Because depression was originally conceived and conceptualised as an exclusively adult problem, there exists a clear gap in the knowledge of measuring depression in children and adolescents, and in approaching its treatment.
In addition, we learn how depression in children could also result in considerable impairment in cognitive, social, and emotional functions which, in turn, affects their development, academic performance, and relationships with friends and family. It also puts them at risk of engaging in behaviours like substance abuse and/or self-harm, as a means to cope with their emotional anguish.

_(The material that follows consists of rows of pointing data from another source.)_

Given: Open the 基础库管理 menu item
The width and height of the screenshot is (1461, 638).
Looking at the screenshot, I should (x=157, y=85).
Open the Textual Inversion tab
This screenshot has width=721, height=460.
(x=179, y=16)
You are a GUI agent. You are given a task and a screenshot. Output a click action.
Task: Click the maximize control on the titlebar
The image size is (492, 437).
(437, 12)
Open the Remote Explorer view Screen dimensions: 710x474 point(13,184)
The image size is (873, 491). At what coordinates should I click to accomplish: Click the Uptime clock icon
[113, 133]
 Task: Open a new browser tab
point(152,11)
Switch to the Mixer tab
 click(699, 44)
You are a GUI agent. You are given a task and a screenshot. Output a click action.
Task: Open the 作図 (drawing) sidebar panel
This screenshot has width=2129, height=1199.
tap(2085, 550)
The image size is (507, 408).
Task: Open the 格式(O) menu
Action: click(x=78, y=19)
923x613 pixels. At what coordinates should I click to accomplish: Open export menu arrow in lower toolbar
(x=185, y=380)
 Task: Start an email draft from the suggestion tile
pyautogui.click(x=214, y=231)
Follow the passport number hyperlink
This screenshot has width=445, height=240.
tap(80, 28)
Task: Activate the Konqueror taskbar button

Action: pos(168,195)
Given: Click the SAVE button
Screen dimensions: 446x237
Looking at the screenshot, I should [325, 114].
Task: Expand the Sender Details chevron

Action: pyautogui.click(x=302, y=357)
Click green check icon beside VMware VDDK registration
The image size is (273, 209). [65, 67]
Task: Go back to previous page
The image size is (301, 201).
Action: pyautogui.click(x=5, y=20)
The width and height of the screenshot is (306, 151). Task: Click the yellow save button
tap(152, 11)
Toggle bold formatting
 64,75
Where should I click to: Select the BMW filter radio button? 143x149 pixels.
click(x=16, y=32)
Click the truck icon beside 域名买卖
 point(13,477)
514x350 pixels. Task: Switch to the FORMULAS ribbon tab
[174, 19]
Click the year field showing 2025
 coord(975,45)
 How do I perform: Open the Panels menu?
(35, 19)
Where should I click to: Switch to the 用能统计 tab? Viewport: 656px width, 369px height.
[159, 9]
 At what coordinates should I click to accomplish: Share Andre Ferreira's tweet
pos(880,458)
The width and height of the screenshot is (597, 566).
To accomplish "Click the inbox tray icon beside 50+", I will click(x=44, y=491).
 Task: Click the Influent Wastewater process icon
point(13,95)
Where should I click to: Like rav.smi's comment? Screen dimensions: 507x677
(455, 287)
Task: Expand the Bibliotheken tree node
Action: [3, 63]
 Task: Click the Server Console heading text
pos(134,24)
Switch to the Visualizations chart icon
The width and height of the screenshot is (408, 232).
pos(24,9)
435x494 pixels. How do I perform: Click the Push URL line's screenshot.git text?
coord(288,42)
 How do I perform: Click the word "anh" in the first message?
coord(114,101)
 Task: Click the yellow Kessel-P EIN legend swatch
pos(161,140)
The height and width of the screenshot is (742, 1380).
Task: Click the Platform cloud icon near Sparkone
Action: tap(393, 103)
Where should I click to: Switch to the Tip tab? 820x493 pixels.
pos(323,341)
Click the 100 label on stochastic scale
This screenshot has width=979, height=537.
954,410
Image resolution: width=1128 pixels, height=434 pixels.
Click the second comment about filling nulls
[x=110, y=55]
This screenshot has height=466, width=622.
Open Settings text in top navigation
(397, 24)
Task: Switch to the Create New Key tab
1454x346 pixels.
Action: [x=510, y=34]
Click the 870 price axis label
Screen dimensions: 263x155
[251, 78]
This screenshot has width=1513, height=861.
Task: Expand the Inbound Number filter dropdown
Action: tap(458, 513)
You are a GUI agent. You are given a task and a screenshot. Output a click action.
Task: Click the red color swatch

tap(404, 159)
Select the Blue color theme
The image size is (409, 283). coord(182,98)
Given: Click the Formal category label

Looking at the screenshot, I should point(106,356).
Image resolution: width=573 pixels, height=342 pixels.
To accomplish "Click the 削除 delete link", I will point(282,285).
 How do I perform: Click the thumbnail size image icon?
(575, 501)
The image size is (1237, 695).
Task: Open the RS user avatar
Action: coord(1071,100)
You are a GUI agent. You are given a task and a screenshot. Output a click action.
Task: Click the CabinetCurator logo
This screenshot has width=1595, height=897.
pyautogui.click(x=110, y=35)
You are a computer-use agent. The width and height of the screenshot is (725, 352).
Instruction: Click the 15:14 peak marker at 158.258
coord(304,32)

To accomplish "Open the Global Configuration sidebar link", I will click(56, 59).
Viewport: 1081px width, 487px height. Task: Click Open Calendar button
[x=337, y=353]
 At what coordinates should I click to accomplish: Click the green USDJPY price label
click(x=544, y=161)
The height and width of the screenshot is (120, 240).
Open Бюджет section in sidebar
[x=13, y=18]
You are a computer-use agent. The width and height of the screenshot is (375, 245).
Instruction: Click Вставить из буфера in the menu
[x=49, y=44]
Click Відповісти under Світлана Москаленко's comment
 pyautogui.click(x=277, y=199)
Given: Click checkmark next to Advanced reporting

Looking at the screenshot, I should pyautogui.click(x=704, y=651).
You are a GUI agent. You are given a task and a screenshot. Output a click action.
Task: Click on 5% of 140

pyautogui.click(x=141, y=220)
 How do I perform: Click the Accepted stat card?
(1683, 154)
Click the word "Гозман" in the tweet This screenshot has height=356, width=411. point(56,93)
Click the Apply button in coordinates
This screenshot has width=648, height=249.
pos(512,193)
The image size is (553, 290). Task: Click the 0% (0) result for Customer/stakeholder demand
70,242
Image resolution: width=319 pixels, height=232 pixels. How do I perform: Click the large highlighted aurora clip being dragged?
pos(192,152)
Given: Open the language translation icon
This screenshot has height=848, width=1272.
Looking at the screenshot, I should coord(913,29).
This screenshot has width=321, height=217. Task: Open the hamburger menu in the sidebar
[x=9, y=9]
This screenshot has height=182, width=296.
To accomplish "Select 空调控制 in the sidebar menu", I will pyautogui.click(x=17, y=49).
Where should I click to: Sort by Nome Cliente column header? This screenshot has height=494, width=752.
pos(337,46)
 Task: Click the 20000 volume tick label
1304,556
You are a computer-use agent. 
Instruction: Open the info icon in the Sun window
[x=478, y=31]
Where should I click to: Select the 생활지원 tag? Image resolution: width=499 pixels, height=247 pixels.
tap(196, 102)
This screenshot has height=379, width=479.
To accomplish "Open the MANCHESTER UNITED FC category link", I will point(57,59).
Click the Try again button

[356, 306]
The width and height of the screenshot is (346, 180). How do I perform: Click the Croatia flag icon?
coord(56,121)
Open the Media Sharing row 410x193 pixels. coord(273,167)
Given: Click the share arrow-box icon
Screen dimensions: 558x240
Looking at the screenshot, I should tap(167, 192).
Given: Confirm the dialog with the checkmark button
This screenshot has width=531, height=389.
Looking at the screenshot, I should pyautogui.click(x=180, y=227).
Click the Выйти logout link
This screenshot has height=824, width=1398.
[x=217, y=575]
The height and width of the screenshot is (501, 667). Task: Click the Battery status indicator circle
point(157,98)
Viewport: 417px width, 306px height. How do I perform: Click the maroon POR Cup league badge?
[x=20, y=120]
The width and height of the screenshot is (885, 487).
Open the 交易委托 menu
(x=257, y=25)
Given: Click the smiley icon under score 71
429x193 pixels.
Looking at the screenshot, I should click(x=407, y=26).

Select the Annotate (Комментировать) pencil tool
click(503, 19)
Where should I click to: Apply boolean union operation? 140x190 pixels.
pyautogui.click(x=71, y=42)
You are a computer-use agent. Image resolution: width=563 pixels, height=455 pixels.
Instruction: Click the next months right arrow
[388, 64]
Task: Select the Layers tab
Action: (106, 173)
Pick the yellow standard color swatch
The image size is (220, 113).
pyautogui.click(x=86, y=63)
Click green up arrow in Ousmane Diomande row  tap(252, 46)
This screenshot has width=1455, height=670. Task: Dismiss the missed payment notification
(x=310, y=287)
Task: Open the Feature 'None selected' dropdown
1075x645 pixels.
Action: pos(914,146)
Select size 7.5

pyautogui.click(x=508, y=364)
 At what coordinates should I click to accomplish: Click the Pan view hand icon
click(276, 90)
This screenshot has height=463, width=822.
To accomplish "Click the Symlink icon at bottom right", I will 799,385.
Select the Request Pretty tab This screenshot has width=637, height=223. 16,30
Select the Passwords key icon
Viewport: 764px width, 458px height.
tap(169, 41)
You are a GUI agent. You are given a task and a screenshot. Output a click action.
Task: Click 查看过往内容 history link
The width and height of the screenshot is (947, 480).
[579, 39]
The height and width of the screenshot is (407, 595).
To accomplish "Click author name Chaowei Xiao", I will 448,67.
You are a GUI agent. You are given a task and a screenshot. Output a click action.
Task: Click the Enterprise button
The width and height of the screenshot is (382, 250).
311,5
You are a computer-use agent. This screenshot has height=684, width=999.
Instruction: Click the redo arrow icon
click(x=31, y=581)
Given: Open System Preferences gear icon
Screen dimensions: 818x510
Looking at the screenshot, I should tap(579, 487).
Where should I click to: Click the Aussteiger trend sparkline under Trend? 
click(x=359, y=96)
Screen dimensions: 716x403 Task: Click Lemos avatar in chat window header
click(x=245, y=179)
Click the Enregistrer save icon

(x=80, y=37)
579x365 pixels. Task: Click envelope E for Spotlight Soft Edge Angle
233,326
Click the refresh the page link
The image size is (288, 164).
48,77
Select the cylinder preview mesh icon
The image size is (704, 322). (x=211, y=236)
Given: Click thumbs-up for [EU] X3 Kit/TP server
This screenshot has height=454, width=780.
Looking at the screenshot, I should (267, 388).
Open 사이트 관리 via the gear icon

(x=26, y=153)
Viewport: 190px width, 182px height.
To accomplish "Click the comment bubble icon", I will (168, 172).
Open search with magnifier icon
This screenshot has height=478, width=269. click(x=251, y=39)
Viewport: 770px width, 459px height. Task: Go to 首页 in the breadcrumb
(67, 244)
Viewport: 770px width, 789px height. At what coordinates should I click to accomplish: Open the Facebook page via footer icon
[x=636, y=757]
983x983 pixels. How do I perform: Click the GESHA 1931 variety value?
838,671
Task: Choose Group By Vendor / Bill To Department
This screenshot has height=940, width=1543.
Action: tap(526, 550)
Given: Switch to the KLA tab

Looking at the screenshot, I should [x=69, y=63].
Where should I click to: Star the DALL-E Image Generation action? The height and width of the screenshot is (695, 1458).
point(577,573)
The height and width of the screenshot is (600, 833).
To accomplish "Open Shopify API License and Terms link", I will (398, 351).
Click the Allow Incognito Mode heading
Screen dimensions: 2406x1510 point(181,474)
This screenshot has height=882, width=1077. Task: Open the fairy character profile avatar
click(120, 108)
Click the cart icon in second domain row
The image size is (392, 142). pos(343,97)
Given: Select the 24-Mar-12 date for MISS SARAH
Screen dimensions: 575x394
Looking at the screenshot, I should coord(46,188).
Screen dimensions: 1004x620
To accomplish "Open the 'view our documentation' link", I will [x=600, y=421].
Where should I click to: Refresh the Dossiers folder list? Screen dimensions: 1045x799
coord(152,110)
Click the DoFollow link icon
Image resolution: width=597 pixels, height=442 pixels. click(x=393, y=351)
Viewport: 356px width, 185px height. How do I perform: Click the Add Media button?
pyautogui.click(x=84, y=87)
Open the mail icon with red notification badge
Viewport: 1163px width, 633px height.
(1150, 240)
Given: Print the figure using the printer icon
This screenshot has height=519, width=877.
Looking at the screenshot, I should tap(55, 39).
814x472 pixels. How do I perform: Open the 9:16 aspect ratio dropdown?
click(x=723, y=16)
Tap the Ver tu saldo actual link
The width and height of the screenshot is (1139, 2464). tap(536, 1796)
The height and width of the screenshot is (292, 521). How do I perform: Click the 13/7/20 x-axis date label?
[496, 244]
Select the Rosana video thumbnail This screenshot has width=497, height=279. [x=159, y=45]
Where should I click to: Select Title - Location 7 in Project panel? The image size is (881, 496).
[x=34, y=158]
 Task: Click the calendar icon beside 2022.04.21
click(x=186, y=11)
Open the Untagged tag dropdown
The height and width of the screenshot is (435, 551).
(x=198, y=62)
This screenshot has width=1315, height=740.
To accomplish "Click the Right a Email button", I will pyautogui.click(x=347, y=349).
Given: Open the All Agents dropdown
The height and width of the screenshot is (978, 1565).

It is crucial to understand why children get depressed. How and why does a child feel such fierce unhappiness that it eventually leads to shutdown? Childhood, which is supposed to be a relatively carefree period, harbours certain contexts and situations that give rise to depressive symptoms. While depression cannot always be explained by a simple cause-and-effect pattern, it is important to understand that for children, there might be some triggers or stressors that set off the problem, which are also critical to understand. Now, it’s true that genetics, imbalances in brain chemicals (neurotransmitters), and physical, chronic health issues can impact a child’s emotional well-being, but it is crucial to also look out for more subtle, seemingly commonplace stressors that snowball into big stressors in a child’s life.
In recent times, the newspapers have been replete with reports of deaths by suicides of IIT, NEET aspirants and even students studying in institutions where not enough is being done to address caste and class-based bullying. The problem is not endemic to students in high-pressure situations. On Wednesday, 33 states in the United States sued Meta platforms for manipulative features that are designed to lower the self-esteem of children.
Certainly, what seems like an increasing diagnosis of childhood depression can also be attributed to increased awareness and sensitivity, but it is also relevant to reflect on how changing family dynamics and constellations, death, grief, adverse childhood experiences, the advent of social media (and along with it the associated concerns of peer pressure, social comparison, and cyberbullying), and academic pressure interact with each other to make a child feel what they’re feeling.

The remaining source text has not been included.